MANUFACTURE AND DESCRIPTION OF THE DRAWINGS
Users should have routine visits to their dentist and primary care physician. Weight loss and nutrition should be monitored by trained health professionals. Physicians or dentists will be able to recommend dietary supplements or other nutritional adjuncts to make sure users are proceeding in a safe and effective manner.
Drawings of the Lose At The Source (L.A.T.S.) Plate are presented on page 2 of this section as FIGS. 1, 2
. This unique invention differs from a standard dental appliance in that this palatal plate is designed to be manufactured to extend somewhat beyond the border between the hard and soft palate. This extension can be seen as a tab extending beyond the vibrating line (FIGS. 1 c
, 2 c
and 3 c
) shown in FIGS. 1, 2
. The device is described in significant detail in that portion of this U.S. patent application subtitled Abstract. The L.A.T.S. plate can be manufactured without fabricated teeth (FIG. 1
) or with fabricated teeth (FIGS. 2 and 3
); can be integrated into existing denture, orthodontic or prosthodontic appliances (FIG. 3
); does not cause orthodontic tooth movement and is retained by suction, clasps around natural teeth, and/or denture adhesives. The L.A.T.S. plate is manufactured as follows:
- a. A dentist/denturist/trained professional conducts an oral examination of the patient to determine the pathology of the hard and soft palate and records the position of the vibrating line.

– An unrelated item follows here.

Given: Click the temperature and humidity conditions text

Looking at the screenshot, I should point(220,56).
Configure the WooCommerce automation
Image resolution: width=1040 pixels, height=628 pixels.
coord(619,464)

- b. An impression of the full upper arch is taken to include a portion of the upper palate extending beyond the vibrating line. This impression is made using alginate, hydro-colloid impression material, or other dental impression materials.

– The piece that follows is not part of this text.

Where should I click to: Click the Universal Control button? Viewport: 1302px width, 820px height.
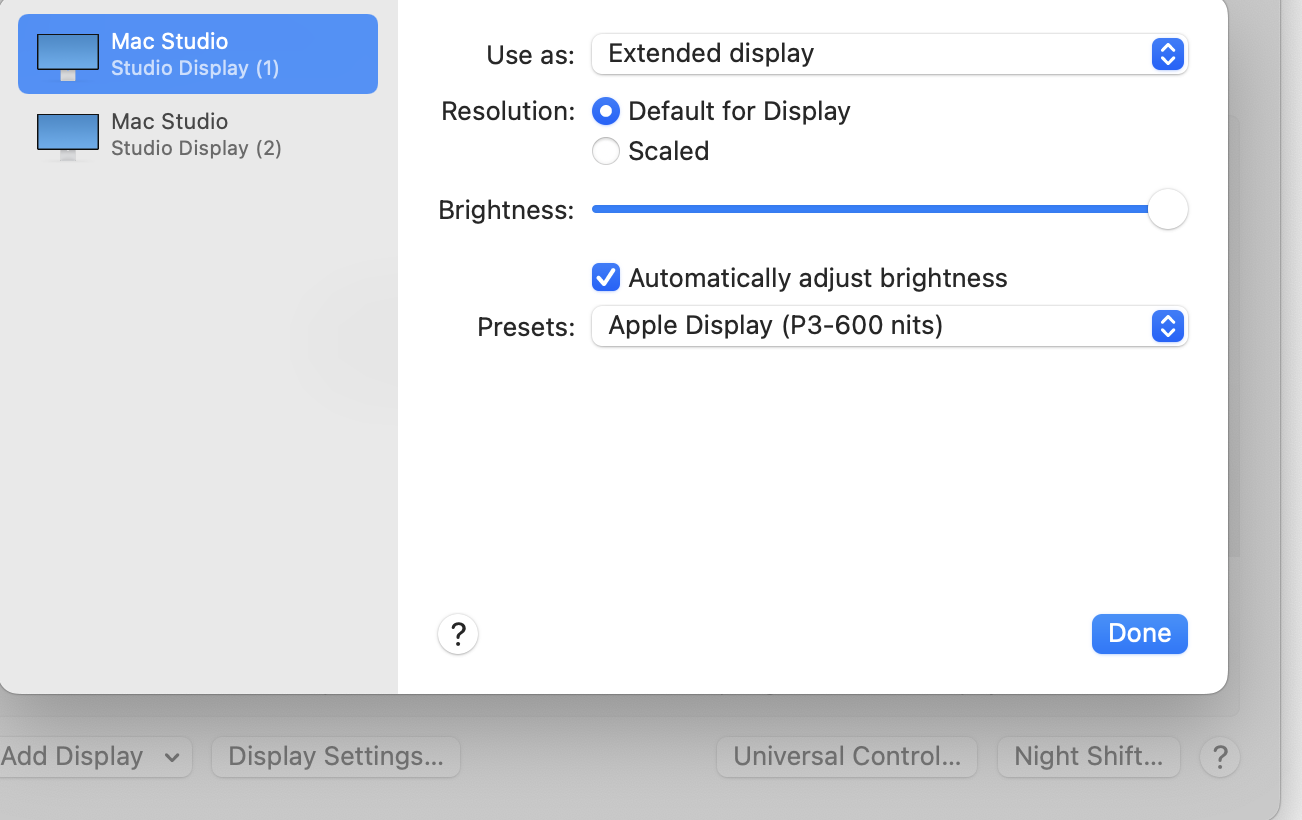click(846, 757)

- c. The alginate or other material impression is then poured using plaster or dental stones (Yellowstone) or other denture modeling material.
- d. An outline of the palate and gingival margins is made (see FIG. 1 b)
- e. The post dam is manufactured to be one or more millimeters longer than the established vibrating line (FIGS. 1 c, 2 c and 3 c) and the outline is carved lightly to provide post dam margin and adaptation to the tissues.
- f. The upper palatal impression is then waxed up using standard wax up techniques used in the manufacture of dental prostheses (stayplates or dentures).
- g. The plate is then manufactured by a dental laboratory or other appropriate facility using an acrylic, plastic or other denture material, fitted with standard ball clasps or other retaining devices (FIGS. 1 a, 2 a, and 3 a) and is cured under pressure.
- h. The complete plate is then polished and finish product delivered.
- i. An alternative to the fabrication of a removable appliance would be to have a fixed orthodontic or bendable wire put in place directly in the patient's mouth. The orthodontic or bendable wire would have the same post dam configuration as the L.A.T.S. Plate and mimic the action of the removable appliance (extension beyond the vibrating line). The wires would be fixed to the teeth using orthodontic brackets, orthodontic bands, or other hardware that anchor the wires safely in place.
The completed L.A.T.S. plate is then delivered to the patient by the dentist/denturist or other trained professional. The plate is then fitted to the patient to insure comfort and utility. The patient is then instructed to wear the device daily and to remove and clean the plate at bedtime.